* _TASK DETAILS_
In the records below, which lines include "computer"? Copy them.

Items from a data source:
:::::

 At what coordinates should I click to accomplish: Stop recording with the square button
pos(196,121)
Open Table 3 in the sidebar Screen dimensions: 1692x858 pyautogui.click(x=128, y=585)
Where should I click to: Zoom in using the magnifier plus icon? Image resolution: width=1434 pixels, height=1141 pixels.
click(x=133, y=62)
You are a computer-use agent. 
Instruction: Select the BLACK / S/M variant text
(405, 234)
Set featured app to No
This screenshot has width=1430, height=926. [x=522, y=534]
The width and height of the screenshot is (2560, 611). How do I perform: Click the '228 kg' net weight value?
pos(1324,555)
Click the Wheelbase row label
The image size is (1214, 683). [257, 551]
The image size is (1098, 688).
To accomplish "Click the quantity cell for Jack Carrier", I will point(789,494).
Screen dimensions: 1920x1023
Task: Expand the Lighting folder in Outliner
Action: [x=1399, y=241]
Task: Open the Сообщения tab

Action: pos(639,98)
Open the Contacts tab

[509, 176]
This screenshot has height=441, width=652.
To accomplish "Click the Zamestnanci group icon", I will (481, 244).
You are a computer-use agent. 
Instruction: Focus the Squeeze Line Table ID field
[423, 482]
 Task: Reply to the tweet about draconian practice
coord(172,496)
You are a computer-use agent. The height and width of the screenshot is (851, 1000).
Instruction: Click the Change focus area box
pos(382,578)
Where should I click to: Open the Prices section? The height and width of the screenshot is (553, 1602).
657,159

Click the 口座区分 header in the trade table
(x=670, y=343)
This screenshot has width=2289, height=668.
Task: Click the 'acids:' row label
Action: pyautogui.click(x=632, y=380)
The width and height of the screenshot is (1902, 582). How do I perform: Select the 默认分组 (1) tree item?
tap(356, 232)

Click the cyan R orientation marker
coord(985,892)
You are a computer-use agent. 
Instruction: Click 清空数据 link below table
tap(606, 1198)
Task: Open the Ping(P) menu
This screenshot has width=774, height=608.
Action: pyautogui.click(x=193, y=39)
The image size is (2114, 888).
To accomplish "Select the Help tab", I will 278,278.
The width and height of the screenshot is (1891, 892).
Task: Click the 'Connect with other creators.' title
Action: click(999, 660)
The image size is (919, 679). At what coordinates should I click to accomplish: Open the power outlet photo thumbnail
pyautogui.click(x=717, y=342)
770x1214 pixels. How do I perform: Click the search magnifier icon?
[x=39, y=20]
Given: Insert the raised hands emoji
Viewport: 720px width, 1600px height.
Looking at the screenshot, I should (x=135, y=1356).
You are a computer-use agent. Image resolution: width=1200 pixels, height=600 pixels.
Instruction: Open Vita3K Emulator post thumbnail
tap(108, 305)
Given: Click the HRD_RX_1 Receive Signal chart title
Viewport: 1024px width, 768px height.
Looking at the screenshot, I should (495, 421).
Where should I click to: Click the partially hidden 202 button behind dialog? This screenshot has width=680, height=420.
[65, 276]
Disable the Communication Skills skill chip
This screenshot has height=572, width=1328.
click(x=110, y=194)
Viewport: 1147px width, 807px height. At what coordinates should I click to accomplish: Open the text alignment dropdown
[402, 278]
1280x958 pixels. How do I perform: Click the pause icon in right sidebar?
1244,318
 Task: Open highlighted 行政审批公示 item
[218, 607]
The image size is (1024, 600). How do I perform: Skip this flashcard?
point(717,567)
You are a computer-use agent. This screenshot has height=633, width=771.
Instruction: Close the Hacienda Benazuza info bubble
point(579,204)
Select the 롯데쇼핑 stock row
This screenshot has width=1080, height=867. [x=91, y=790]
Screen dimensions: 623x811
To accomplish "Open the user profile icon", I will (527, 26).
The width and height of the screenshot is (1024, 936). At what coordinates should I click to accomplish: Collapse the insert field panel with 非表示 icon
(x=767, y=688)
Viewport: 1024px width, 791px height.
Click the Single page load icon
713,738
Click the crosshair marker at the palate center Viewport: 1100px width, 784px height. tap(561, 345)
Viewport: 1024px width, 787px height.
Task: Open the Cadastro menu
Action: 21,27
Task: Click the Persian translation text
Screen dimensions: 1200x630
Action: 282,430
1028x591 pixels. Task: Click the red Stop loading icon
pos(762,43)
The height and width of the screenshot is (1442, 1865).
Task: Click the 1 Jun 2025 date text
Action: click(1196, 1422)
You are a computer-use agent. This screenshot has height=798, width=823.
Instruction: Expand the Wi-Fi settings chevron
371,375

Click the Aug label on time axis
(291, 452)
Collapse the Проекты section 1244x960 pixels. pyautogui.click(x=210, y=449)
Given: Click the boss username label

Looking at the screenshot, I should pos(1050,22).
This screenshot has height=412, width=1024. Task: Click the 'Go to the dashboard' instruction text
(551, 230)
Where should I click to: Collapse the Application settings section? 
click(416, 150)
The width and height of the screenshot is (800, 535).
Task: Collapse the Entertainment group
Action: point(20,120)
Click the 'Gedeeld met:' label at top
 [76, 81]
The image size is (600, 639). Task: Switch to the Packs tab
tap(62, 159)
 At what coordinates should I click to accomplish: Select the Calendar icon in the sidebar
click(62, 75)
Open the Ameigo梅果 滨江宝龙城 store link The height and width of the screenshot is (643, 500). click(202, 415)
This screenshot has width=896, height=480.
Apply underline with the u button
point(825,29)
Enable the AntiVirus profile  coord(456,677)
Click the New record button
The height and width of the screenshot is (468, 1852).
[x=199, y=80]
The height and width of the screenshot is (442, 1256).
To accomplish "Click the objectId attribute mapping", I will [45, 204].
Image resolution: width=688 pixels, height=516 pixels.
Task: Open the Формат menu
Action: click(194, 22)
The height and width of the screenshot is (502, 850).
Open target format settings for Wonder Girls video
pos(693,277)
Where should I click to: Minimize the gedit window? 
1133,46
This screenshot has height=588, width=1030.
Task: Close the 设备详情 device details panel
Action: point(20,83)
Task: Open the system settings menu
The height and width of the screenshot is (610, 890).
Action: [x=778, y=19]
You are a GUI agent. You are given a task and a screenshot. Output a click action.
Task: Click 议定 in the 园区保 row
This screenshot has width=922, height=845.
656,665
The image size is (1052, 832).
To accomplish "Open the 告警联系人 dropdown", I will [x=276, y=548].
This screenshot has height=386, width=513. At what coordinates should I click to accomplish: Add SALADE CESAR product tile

:::::

* _EXPECTED ANSWER_
You are a computer-use agent. 
You are a computer-use agent. 
You are a computer-use agent. The height and width of the screenshot is (851, 1000).
You are a computer-use agent. 
You are a computer-use agent. Image resolution: width=1200 pixels, height=600 pixels.
You are a computer-use agent. This screenshot has height=633, width=771.
You are a computer-use agent. This screenshot has height=798, width=823.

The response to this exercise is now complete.